2015-02-13

•   I thought yesterday's First Things article -- about how, thanks to 50 Shades of Grey, BDSM will lead followers to the Church, thereby reversing the usual pattern -- would be an anomaly. But now I see it's becoming a wingnut-Christian trope, executed today by Mollie Hemingway, who I guess is the new The Anchoress. At least Hemingway starts with a perfectly entertaining review of the film; she finds the sex scenes "pretty tame" and names other BDSM-themed stories she prefers, which as a former Catholic I appreciate. But then:

Anyway — if, as a character written by G. K. Chesterton said, “Every man who knocks on the door of a brothel is looking for God,” let’s ponder what women who are into this awful literature are seeking.
Ugh, that quote again -- and I might have known it was Chesterton, that's how the more high-class God-botherers always announce themselves.

I want to say this before the days when such statements are branded hate-speech worthy of re-education camp...
And the same goes for ridiculous persecution fantasies.

...but a hell of a lot of women would, if forced to choose, prefer to be in a loving committed relationship with a dude than get successively better office jobs on the way to the corner office.
Also, they'd rather go to heaven and lounge on clouds all day than go to your liberal-secular schools. Thereafter Hemingway just spools out the usual bullshit: Girls who try to make something more of themselves than dutiful wifemothers end up bitter hags with frozen eggs; men are boycotting marriage because of bitter hags with frozen eggs; women don't want feminism, they "want to be lost in a relationship, completely submitting to a man who is dangerous enough to need rescue but loving enough to notice what makes them beautiful," etc. Well, one good thing may come of this; in future, Jesus-friendly films like God's Not Dead will have a lot more nudity, and missals may come with bodice-ripping illustrations and Fabio on the cover as Jesus.

•   I don't usually pimp books here, mainly because I'm sub-literate, but I can say this about Dead is Better, by my wife's friend Jo Perry: If you liked my own neo-noir Morgue for Whores (and if you haven't read that, what's stopping you), you'll probably like this. Actually, that's not a pre-condition -- Dead is less grimy and sleazy than my novel, which surprisingly does not make it less interesting. The narrator is a dead guy, murdered, and he's just getting the hang of the afterworld. He figures out how to locomote in his new "frictionless" plane of existence, and even to hitch rides in cars, pretty quickly, but he's slower to make sense of what he's learning about the people he left behind in meat world -- and of the dog, also dead, who appears to have adopted him. Murder, mystery, redemption -- all that. Oh, and very sharp writing. Have a look.
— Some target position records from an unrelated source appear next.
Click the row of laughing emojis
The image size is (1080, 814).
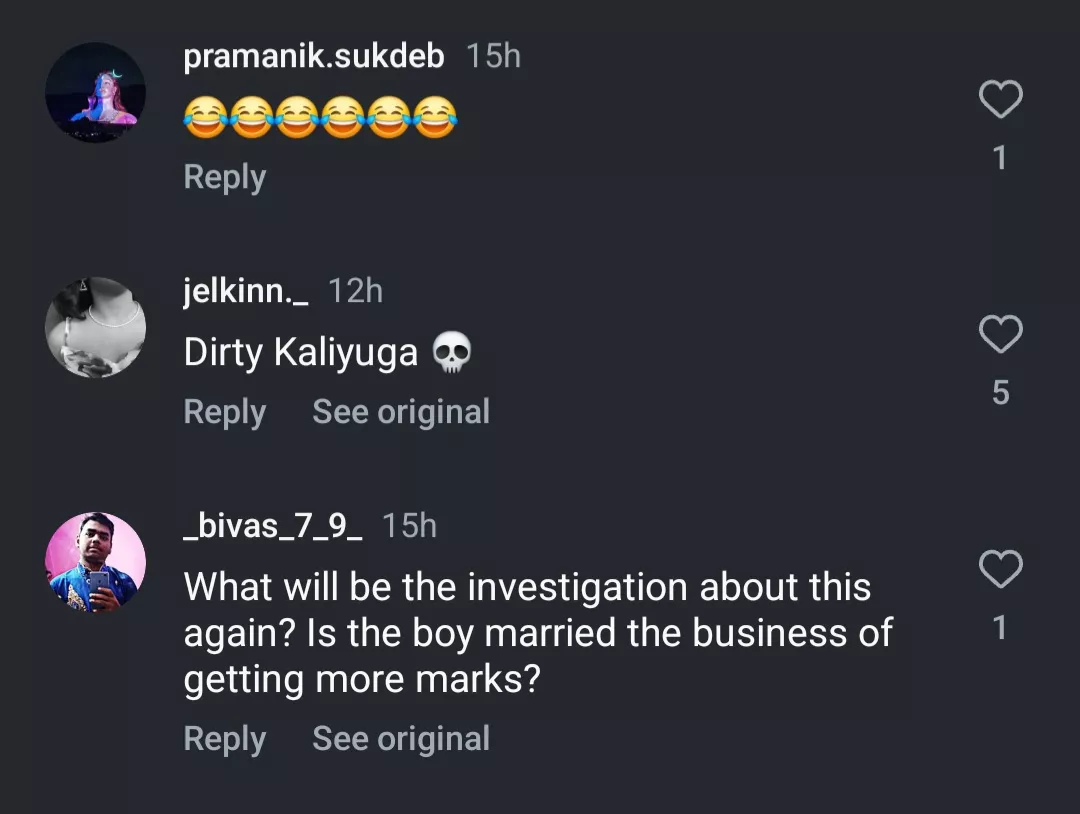point(320,117)
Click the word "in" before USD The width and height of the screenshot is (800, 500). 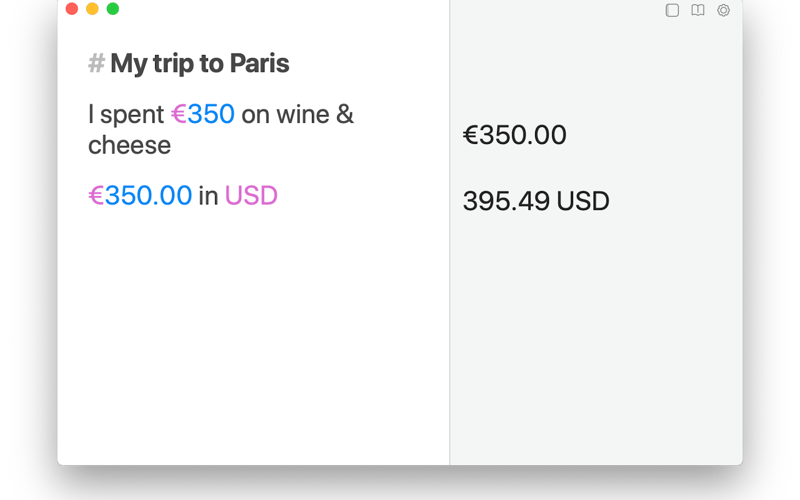pyautogui.click(x=208, y=196)
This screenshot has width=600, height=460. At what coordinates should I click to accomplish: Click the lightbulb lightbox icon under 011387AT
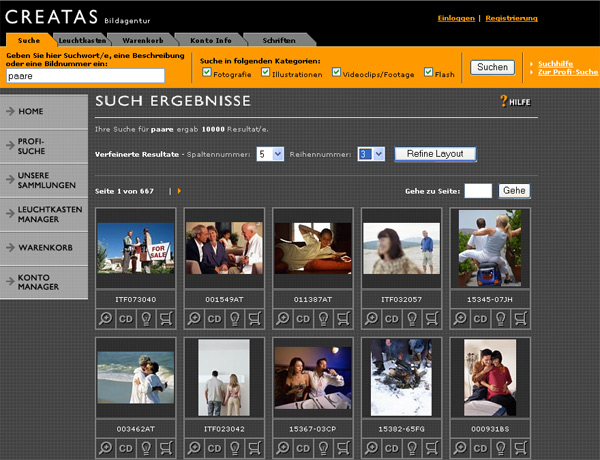click(323, 318)
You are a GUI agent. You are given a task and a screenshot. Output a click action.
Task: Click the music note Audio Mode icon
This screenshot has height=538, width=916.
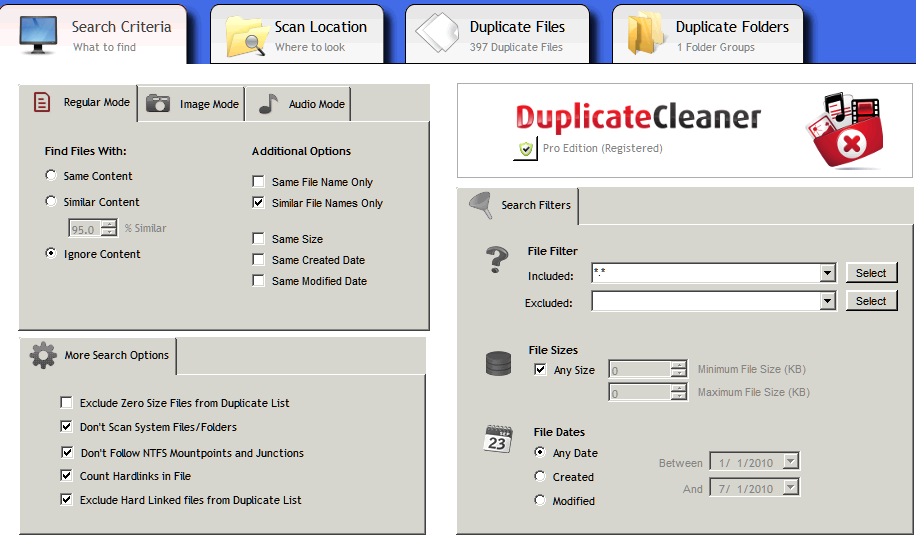point(267,104)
•   It's become de rigueur for conservatives to defend Scott Walker's college performance -- we Charlie Pierce fans call this "the C-plus Augustus maneuver." Jonah Goldberg ups the ante and defends Walker's punt on evolution. Goldberg calls it "Darwinism," a popular schtick among the brethren, and says no fair you're trying to make us look dumb:

To borrow a phrase from the campus left, Darwinism is used to “otherize” certain people of traditional faith — and the politicians who want their vote.
Same thing with those citizens whose Constitutional right to treat epilepsy with leeches is mocked by them there pointy-heads. Then Goldberg gives his own I-din't-come-from-no-monkey speech on grounds of moral grandeur:

Beneath the surface, the salience of evolution as a political football is ultimately about the status of man. Are humans moral creatures whose actions are judged by some external or divine standard, or are we simply accidental winners of an utterly random contest of genes?
A God that works through evolution -- why, it's too fantastic to even contemplate, just like universal health care. How I'd love to see the big courtroom scene in Inherit the Wind re-written for Goldberg -- especially if they replaced Brady's Bible citations with quotes from Animal House and "he who smelt it dealt it."